NPR Story
4:10 am
Thu October 24, 2013

Teacher Killed By 12-Year-Old Student Remembered

Originally published on Thu October 24, 2013 7:07 am

Transcript

RENEE MONTAGNE, HOST:

Two students are in the hospital after a shooting at a middle school in Nevada. A 12-year-old boy killed a popular teacher and then himself. Last night, people in Sparks, Nevada remembered teacher Michael Landsberry. Will Stone reports from KUNR.

(SOUNDBITE OF MUSIC)

WILL STONE, BYLINE: Hundreds gathered in front of the middle school last night in soft candlelight. Local faith leaders offered prayers. Behind them, pasted to the school sign, was the familiar emblem of a superhero, Mr. Landsberry's alter ego. Pastor Howard Dotson organized the vigil.

PASTOR HOWARD DOTSON: A man who once said he was Batman is now a true hero of his own. He is gone but never forgotten. May our Batman rest in peace.

STONE: The teacher was known for his love of the character. He'd dress up and students would even refer to him as Batman. On Monday, as the shooter crossed the schoolyard, Landsberry is said to have calmly walked toward him, his hand outstretched, asking for the gun. This act of bravery has made him a hero, but to those who knew him best, like long time friend Tom Gordon, this was no surprise.
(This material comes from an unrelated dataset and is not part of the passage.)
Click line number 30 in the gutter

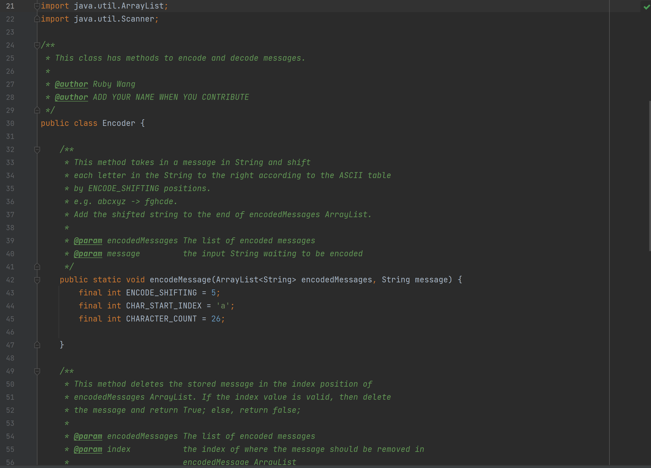click(10, 123)
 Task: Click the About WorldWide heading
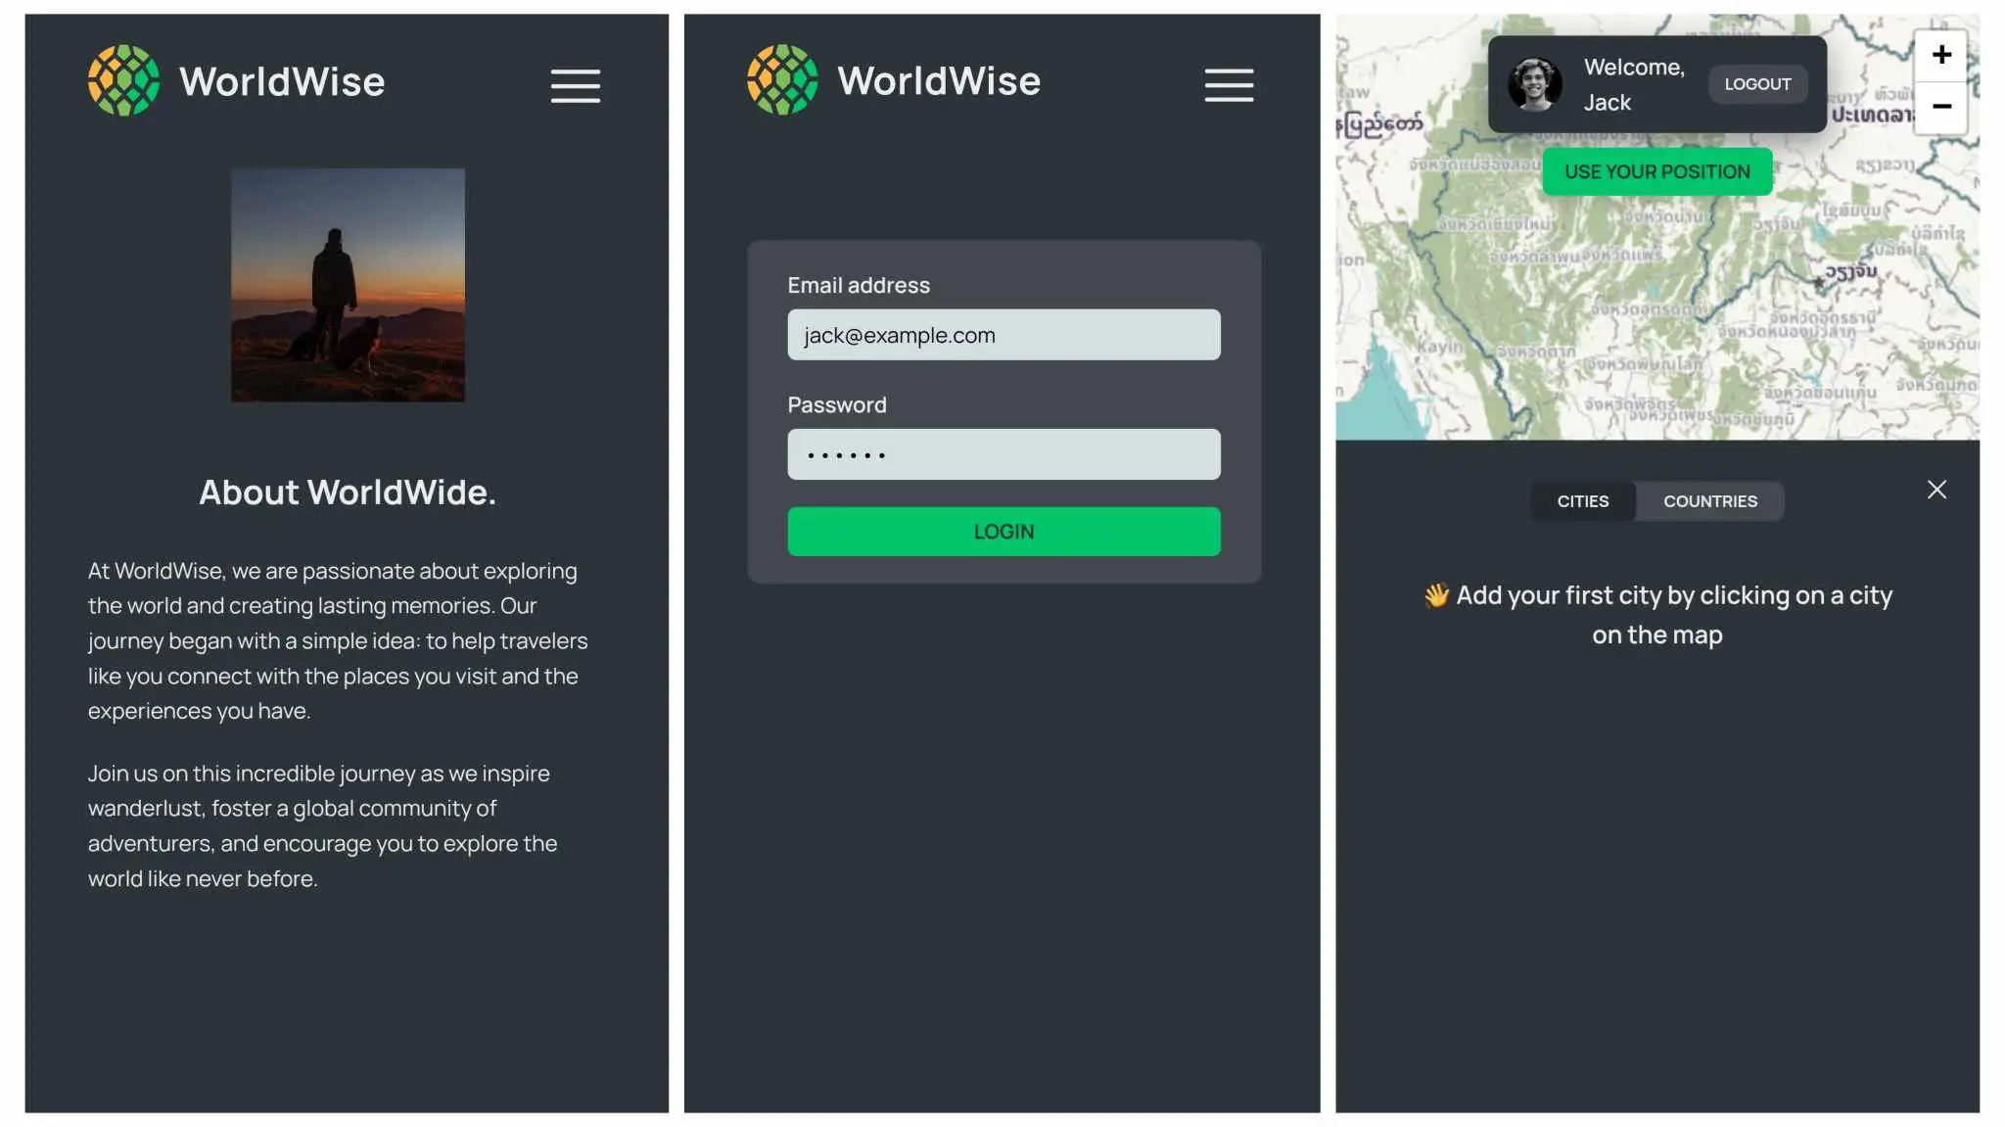(x=348, y=493)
TOM GORDON: And all I can think of is, duh. I've known that for 31 years. I'm just sorry this how you found out about it. Yeah, he was like this major anchor for everybody he was with.

STONE: Landsberry was a former Marine who had been in firefights serving overseas. Gordon says he was also a band geek with a sense of humor who spent weeks making a costume for his friend's "Star Wars"-themed wedding.

JERRY MILLER: He had a rough exterior and that's the persona he has, but students and people who knew him knew he was like a pussycat on the inside, a big teddy bear.

STONE: That's Jerry Miller, who coached soccer and taught with Landsberry. Miller says he formed strong relationships with his students and players and earned their respect by pushing them. When Macyn Elquist began his class, she was failing math. By the end of the year, she had an A.

MACYN ELQUIST: We had to get our work in on time, and although we had fun along the way, we still had to do our stuff.

STONE: Tom Gordon says Landsberry was a dedicated friend, husband and father. In his classroom, he struck just the right note.

GORDON: His even keel and he would have things at the right spin. You know, that sign in his room said thou shalt not annoy Mr. L.